━━━━━ Records to process ━━━━━

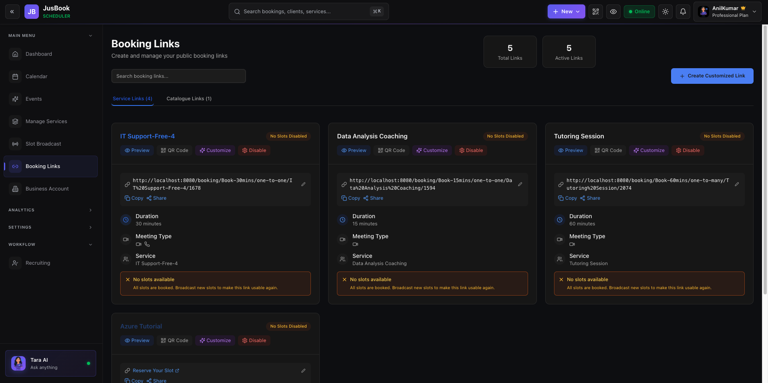
Task: Toggle light/dark theme sun icon
Action: 665,12
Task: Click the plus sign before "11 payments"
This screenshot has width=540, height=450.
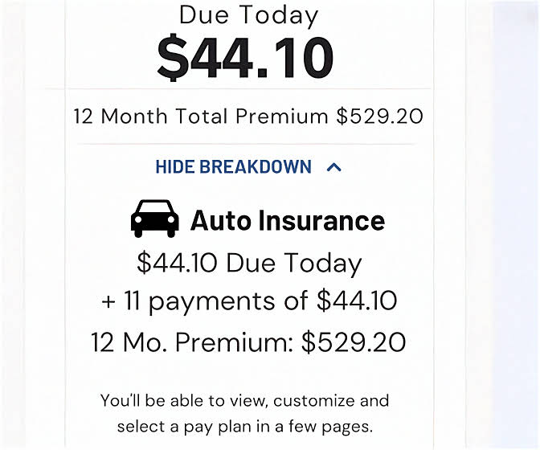Action: pos(108,302)
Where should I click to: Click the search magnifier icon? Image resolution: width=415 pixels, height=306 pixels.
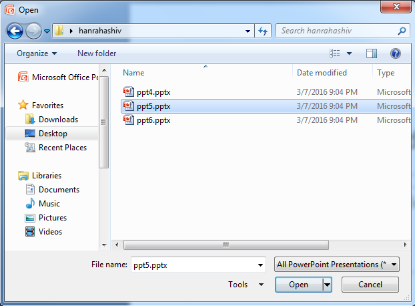point(402,31)
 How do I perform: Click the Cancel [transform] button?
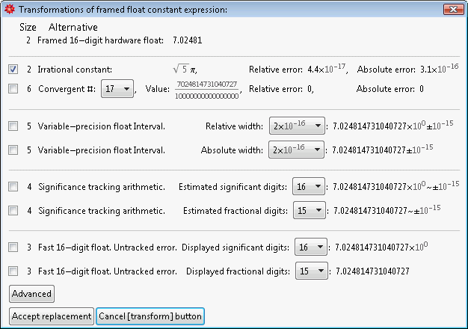[150, 316]
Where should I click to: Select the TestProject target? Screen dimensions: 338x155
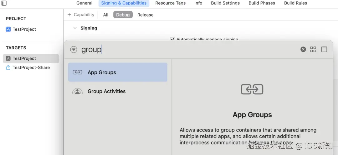pos(24,58)
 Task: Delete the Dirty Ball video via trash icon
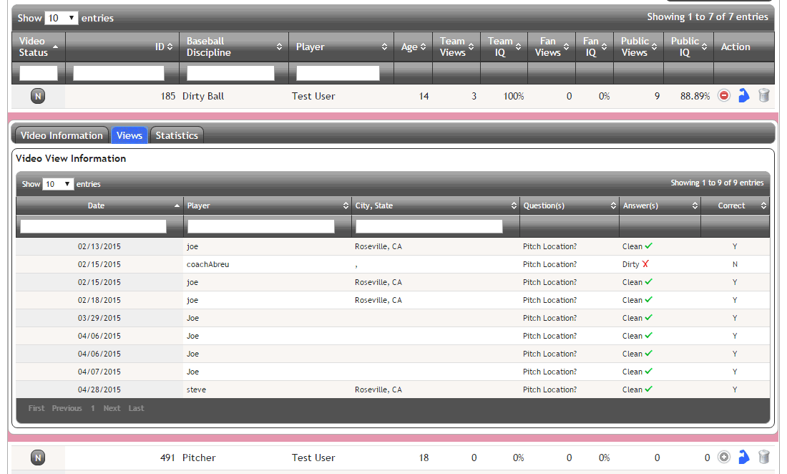pos(764,96)
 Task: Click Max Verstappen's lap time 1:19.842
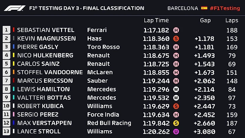pyautogui.click(x=156, y=123)
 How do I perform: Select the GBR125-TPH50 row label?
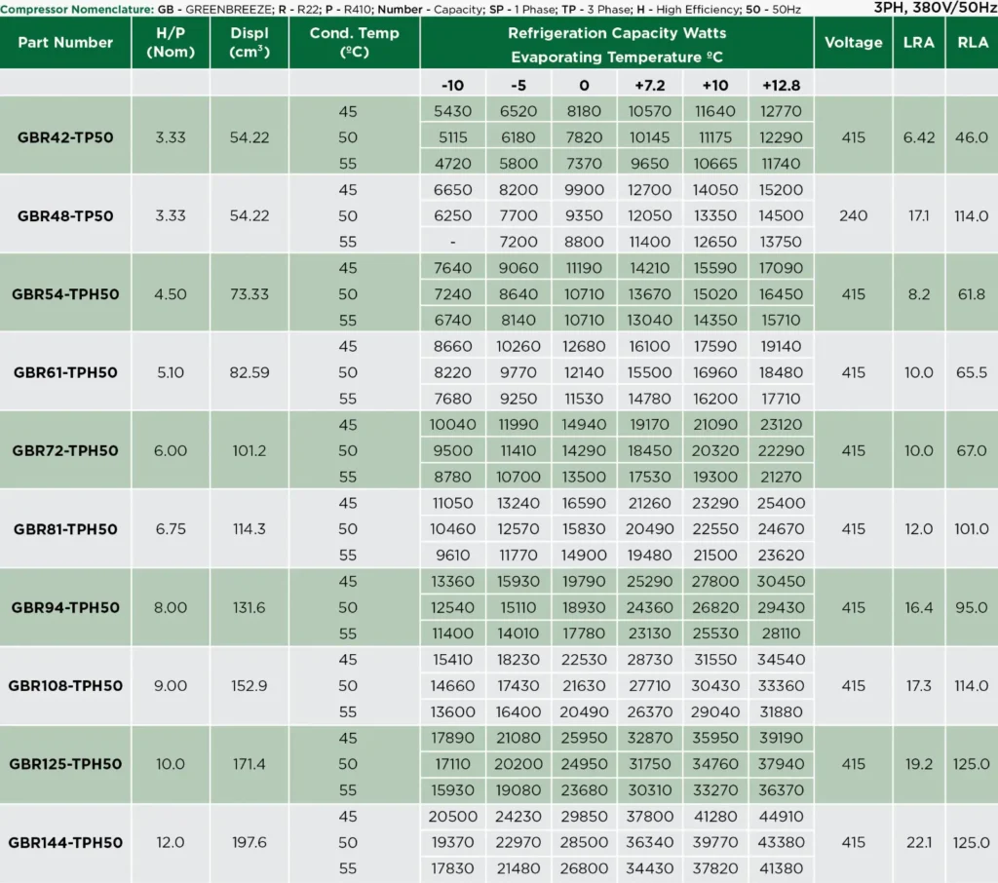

━━━━━

**What you are asked to do:** Extract only the lines from the line containing "Task: Delete the" through the final line of the records; keep both ends and drop every picture.

**Solution:**
 Task: Delete the Dirty Ball video via trash icon
pos(764,96)
 Task: Click Max Verstappen's lap time 1:19.842
pyautogui.click(x=156, y=123)
 How do I perform: Select the GBR125-TPH50 row label?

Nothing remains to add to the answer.